With the festive season well and truly underway and 2019 looming ever closer, many travellers are already thinking about next year’s holidays around the world. With that in mind, here at the Inspiring Travel Company we’ve put together the essential guide to how Brexit will affect your holidays, as officially advised by ABTA.

Read on for all the information you need for planning travel after the UK has left the European Union (EU).


If I book my holiday for after 29 March 2019, will Brexit affect my travel plans?

There is no suggestion that travel out of the UK to the EU will not go ahead post-Brexit. Clients of UK tour operators like the Inspiring Travel Company also enjoy the most comprehensive protection – package holidays are protected by the Package Travel regulations, so a full refund will be provided if your holiday cannot go ahead. As always, our team will be on hand throughout 2019 to provide around the clock assistance for our Inspiring Travel Company clients.

Will I need a visa for travel to the EU after Brexit?

You shouldn’t need a visa. As announced by the European Commission in November 2018, UK travellers can visit the EU without a visa (providing the same is offered to EU citizens visiting the UK), even in a no-deal scenario. From 2021, UK citizens must pay a fee (approximately €7) to benefit from this visa exemption.

Will flights still operate as planned after Brexit?

Regardless of the Brexit outcome (even in a no-deal scenario), flights will still operate between the EU and the UK, according to the European Commission and the UK government.
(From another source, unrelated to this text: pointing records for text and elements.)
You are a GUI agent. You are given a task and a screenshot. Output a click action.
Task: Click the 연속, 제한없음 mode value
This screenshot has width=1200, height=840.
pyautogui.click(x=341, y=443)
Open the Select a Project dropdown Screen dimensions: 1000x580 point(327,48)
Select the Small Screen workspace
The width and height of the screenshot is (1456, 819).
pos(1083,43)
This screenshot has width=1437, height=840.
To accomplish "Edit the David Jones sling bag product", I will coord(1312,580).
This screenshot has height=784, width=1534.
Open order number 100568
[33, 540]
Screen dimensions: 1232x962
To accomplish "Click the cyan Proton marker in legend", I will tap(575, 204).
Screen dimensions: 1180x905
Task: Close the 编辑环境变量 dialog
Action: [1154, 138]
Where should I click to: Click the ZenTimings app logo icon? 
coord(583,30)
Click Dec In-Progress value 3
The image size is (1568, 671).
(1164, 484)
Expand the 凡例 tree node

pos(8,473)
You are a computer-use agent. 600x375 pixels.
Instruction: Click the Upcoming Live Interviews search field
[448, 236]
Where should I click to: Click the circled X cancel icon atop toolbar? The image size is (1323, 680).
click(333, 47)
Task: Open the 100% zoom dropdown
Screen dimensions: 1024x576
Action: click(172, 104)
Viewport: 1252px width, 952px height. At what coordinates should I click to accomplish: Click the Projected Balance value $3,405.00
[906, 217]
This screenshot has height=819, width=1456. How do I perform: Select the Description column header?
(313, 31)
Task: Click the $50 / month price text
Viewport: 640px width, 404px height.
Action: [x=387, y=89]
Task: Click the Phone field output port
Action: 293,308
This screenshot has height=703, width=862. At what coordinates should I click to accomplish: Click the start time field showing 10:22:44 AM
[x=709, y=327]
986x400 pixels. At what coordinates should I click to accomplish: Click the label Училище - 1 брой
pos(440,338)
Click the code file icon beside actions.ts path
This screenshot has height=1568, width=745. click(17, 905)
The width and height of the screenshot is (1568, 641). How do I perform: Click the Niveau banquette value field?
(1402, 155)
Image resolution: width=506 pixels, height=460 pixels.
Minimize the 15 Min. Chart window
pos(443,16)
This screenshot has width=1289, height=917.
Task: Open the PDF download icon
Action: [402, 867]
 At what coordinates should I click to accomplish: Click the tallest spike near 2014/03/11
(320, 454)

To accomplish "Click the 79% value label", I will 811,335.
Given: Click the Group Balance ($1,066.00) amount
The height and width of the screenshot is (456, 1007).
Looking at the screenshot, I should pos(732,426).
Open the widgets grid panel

If a deal is agreed, a transition period will mean everything stays the same until the end of 2020. In a no-deal scenario, routes between the UK and EU will still be able to operate.


Advice for Travellers

Travel Insurance

Whether travelling to the EU or beyond, it is vital to take out appropriate travel insurance ahead of departure. Always make sure your policy covers you (including existing and pre-existing conditions). If you have an annual policy, always check with your provider that you’re covered ahead of each trip.

European Health Insurance Card

In the event of a no-deal Brexit, UK citizens will find their European Health Insurance Cards (EHIC) no longer valid. ABTA’s official advice is that all travellers should always take out applicable travel insurance in addition to EHIC, as limitations apply.

Passports

Check the expiry date on your passport. After 29 March 2019, the government recommends that travellers to the EU ensure they have at least six months validity left on their passport.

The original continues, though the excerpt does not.